EXERCISE DATA section start
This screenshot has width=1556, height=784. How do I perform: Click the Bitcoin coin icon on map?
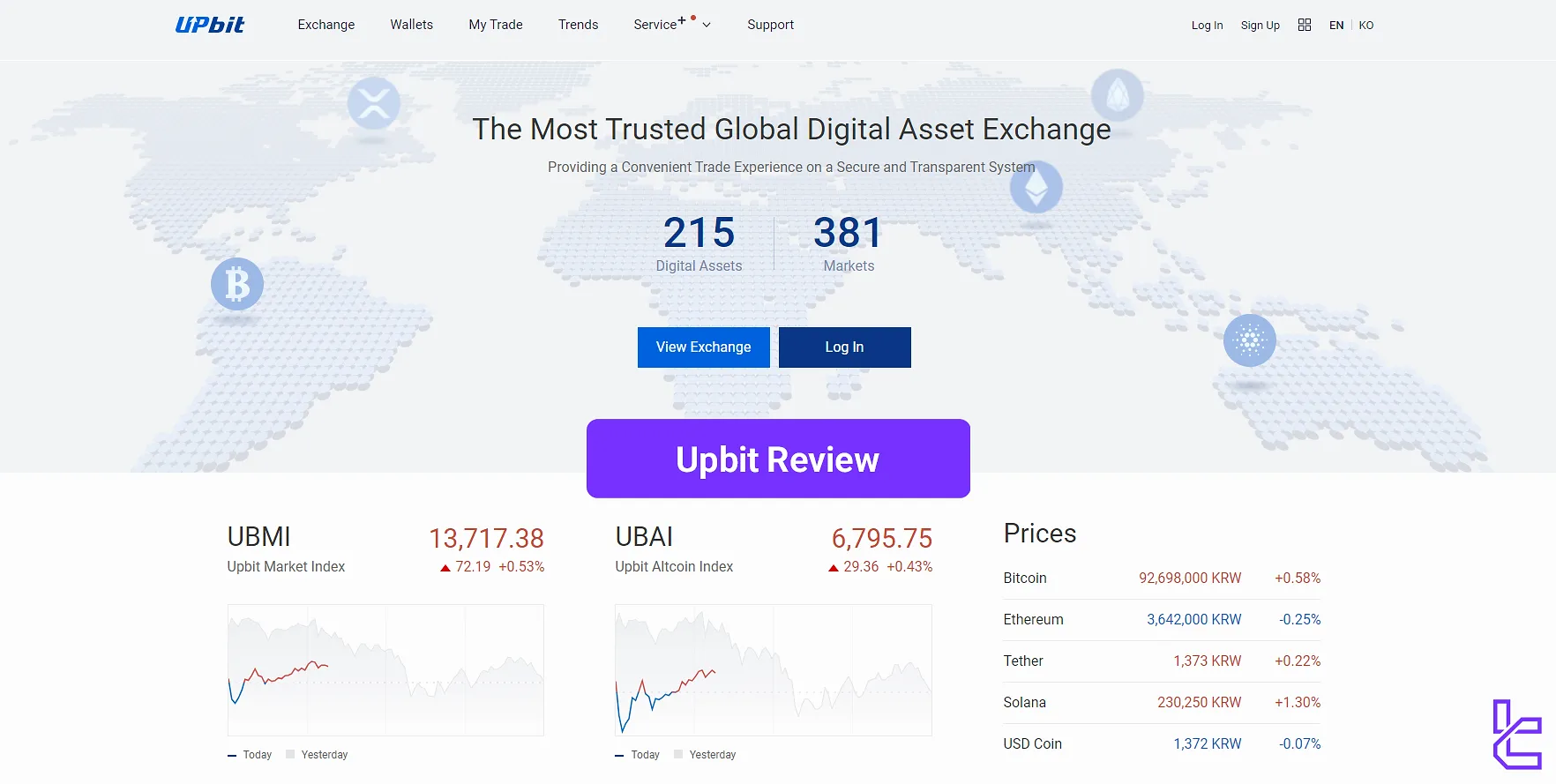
EXERCISE DATA section end
EXERCISE DATA section start
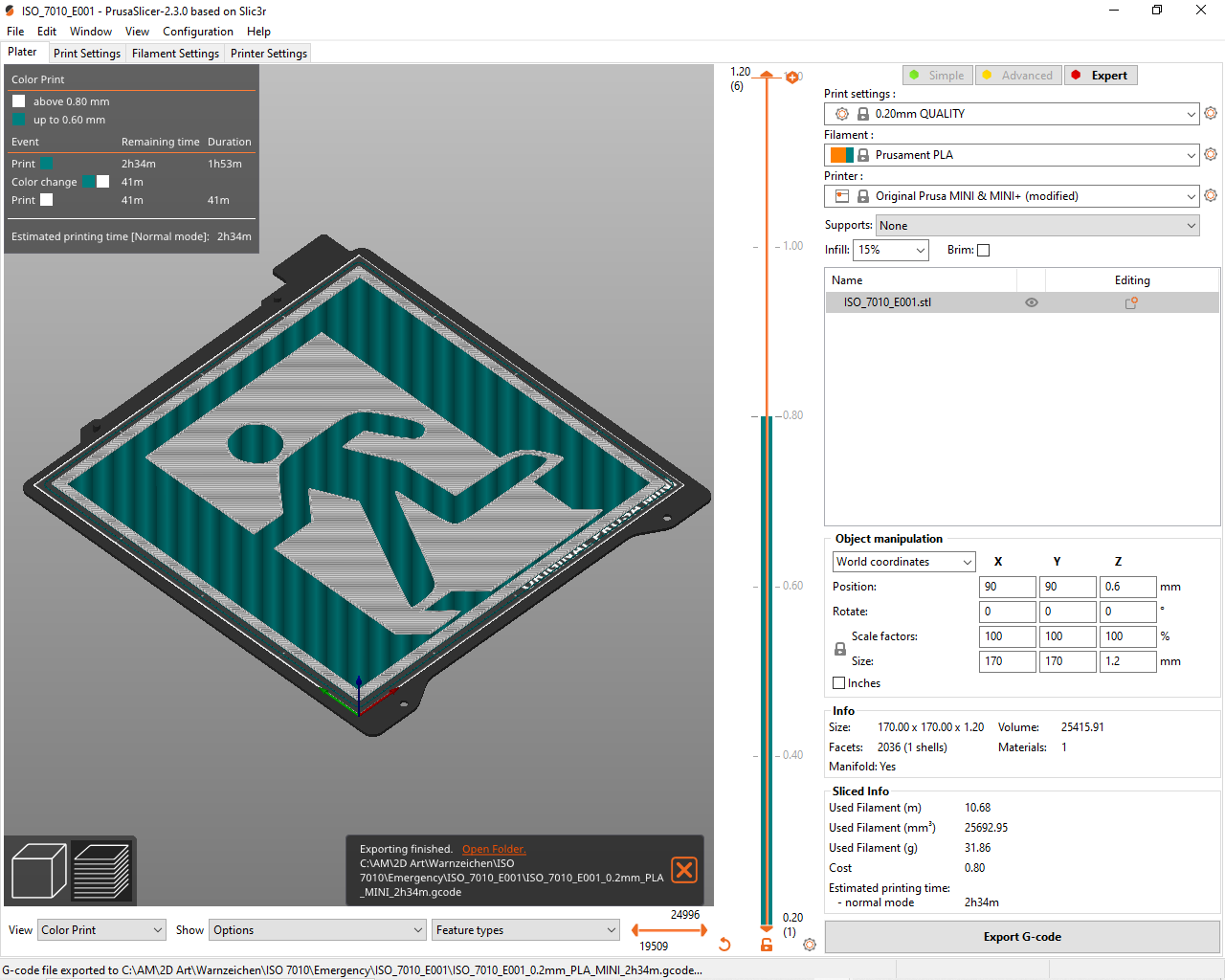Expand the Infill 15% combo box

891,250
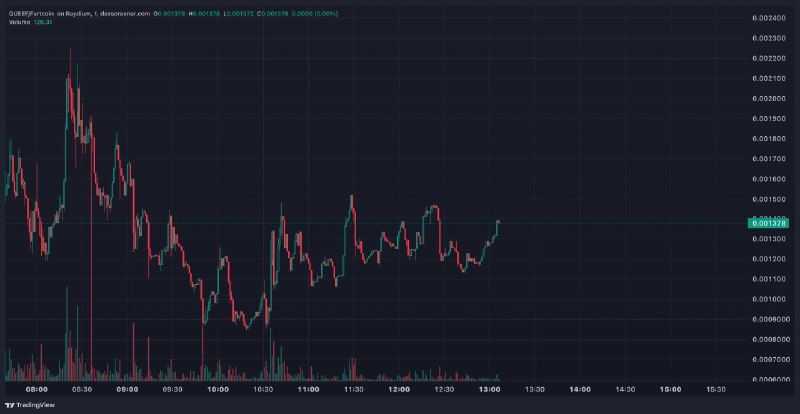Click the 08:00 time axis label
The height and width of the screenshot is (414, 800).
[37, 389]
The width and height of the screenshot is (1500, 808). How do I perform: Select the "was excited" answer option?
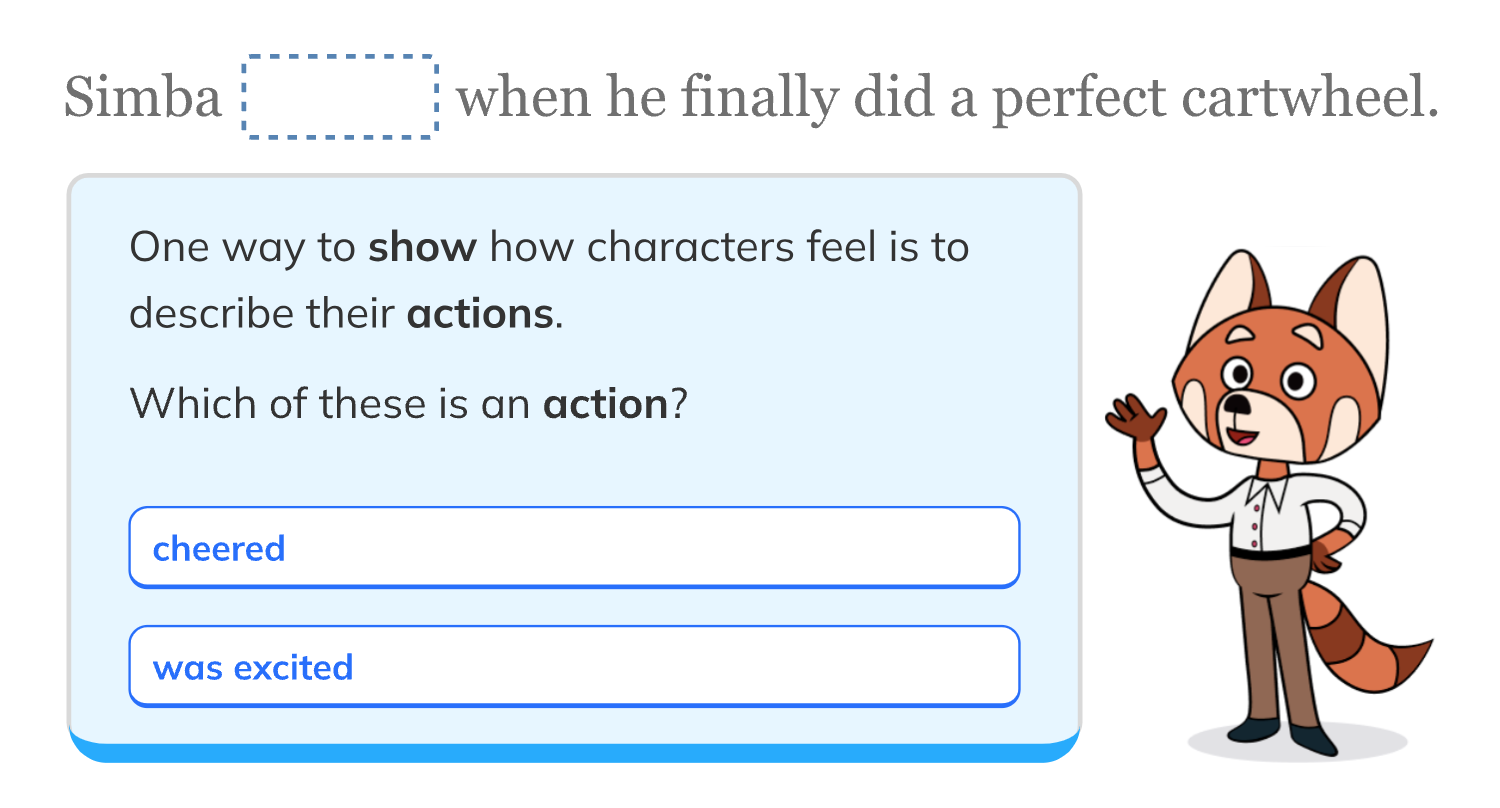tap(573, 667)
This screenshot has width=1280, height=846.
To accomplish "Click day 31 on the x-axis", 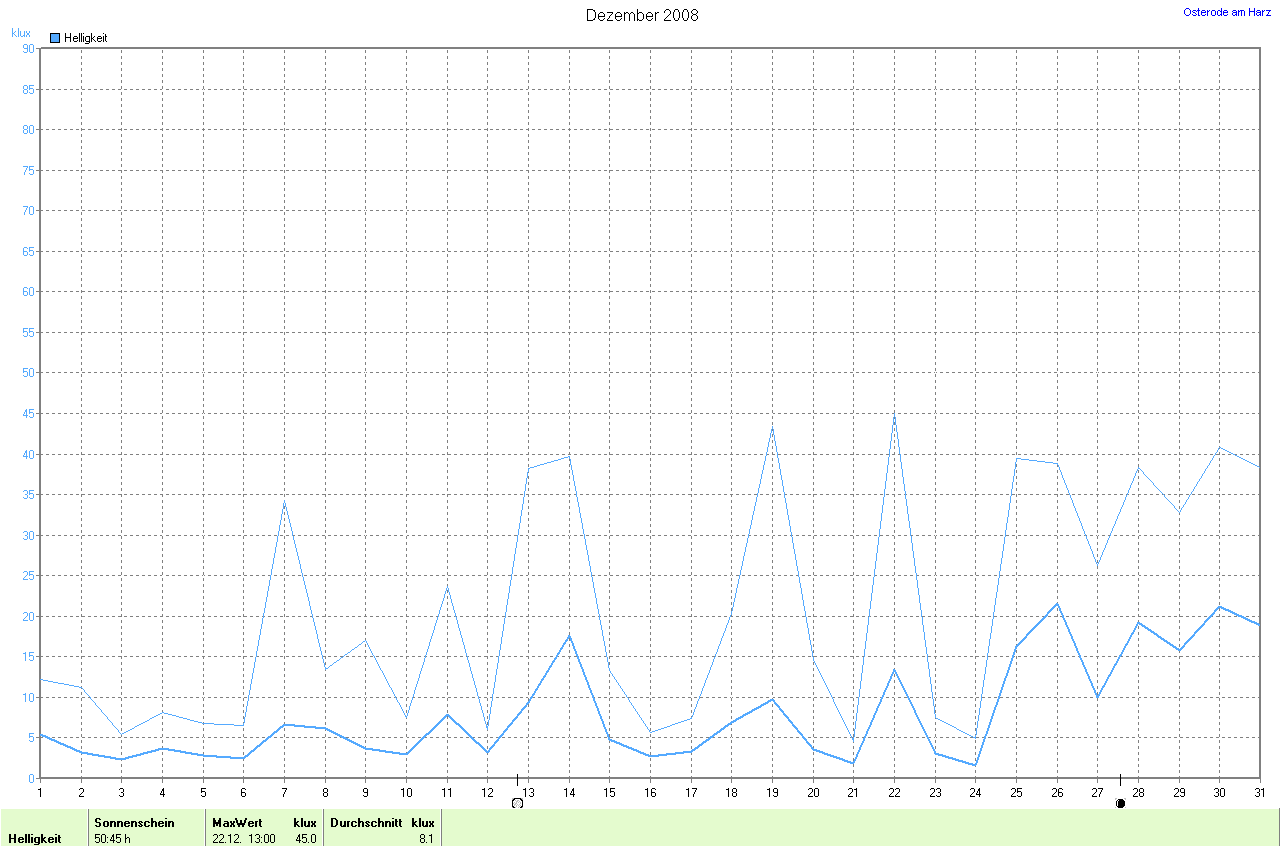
EXERCISE DATA section end
ASSIGNMENT: From the records above, transcribe only the stretch from the line with "This screenshot has width=1280, height=846." through the line with "day 31 on the", keeping both ends. Omit pictures.

FINISHED EXERCISE:
This screenshot has width=1280, height=846.
To accomplish "Click day 31 on the x-axis", 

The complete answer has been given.